Geography for Life Web Assignment

This assignment, due December 4, will require you to prepare a web site (one page with multiple linked pages) focused on one of the six essential elements of the National Geography Standards. Each student will be assigned an essential element. The site should reflect a deep understanding of the concepts and generalizations related to the element, a summary of key student expectations at grades 4, 8, and 12 for each standard within the element, and include 10 or more annotated links to relevant WWW sites.

The way you develop your page is your choice. The key components, as listed above, are:

  • a summary and analysis of the main points, concepts, and generalizations related to your element. Think in terms of how you would begin to explain this content to a fellow teacher. "Hey, what is Standard X all about? What do I teach about when I teach about this set of standards?" You might want to use illustrations, words, excerpts from other scholarly sources of information, newspaper articles, whatever pieces of information available to you to help explain the ideas contained in this portion of geography.
  • a summary of the student expectations at the three grade levels, grades 4, 8, and 12. What is a student expected to know and be able to do related to the standards in this element? You may wish to copy directly what is in the standards, but then, elaborate, go beyond, show some originality and thought--give examples of possible activities, explain what specific tasks a student should be able to complete, etc. What would be relevant to the lives of students in Texas? Be sure to correlate your standards to the TEKS at the grade levels you intend to teach (K-5, 6-8, 9-12). The TEKS are available on line at http://socialstudies.tea.state.tx.us/teks_and_taas/teks.htm
  • ten or more annotated links to relevant WWW sites.Some standards and elements are well-supported on the web with a variety of resources such as government sponsored data sources, newspaper information, area studies centers, and so on. Others are not as well supported. Find a MINIMUM of ten very helpful sites, provide the link addresses, and annotate them, that is, describe what is at the site and how it is helpful to developing an understanding of the standard. Again, think of the utility of the sites to a geography teacher/student of geography. For a good example of annotations, see http://people.tamu.edu/~j0b4761/EE5.htm
  • anything else you think would be helpful, relevant to teaching about this element. Use your imagination, search for resources, think of ways to make these standards clear and meaningful.

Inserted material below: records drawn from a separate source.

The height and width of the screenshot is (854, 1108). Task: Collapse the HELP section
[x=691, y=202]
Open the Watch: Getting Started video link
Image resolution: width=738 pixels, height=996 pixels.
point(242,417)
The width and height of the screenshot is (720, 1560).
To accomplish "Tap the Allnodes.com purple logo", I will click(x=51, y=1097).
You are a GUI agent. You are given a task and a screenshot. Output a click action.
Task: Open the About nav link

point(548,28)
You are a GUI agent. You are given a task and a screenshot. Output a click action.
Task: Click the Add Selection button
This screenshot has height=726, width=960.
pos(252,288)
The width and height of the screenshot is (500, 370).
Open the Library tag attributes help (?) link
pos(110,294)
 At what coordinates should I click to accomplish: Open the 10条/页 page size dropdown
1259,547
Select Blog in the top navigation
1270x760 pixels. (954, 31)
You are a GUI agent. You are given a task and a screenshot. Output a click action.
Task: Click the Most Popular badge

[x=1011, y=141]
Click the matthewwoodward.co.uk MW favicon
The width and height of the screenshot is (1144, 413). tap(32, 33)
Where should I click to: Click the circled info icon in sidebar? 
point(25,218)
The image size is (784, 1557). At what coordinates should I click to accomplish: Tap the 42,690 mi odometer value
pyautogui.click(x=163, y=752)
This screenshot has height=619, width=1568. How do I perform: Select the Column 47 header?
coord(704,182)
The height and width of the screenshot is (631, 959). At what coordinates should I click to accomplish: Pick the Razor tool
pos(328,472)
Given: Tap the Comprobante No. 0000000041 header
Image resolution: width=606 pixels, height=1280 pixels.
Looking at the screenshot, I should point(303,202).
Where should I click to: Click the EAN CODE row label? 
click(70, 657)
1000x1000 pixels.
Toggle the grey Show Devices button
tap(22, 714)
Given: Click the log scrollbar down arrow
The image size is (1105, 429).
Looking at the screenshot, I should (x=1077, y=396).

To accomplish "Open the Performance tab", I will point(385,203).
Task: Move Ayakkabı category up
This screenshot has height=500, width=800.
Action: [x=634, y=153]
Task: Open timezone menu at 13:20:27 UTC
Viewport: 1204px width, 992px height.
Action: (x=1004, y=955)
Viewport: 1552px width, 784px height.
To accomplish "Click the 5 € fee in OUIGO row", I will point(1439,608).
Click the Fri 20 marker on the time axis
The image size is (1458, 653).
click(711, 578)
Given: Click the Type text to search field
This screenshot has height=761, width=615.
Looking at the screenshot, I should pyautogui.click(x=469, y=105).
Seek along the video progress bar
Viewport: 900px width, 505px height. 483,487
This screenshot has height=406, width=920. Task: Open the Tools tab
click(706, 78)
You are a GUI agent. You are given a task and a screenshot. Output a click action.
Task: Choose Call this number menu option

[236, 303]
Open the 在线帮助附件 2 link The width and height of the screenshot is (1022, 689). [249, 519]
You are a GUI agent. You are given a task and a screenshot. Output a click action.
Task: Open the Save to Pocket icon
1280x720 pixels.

FAST Web Search Web Search

This is a good web search engine. Another excellent resource is http://www.signpost.org/signpost/. I think http://www.google.com is pretty good as well.

Remember to focus on content and quality of information rather than elaborate web development. I am not impressed as much (at all) by flashing graphics and animation. I am impressed by any evidence of your ability to find or create good useful information on the web.

Clarity, ease of access, and good design sense are all helpful in web-design. But the bulk of points will come from content. Focus on how well you meet the four components listed above.

As soon as the web sites are completed (December 4) I will review them. You will present your web sites to the class in lieu of a final examination. At that time your classmates will grade you using the same scoring rubric I used. Your final grade will be 85% my evaluation, 15% your classmates.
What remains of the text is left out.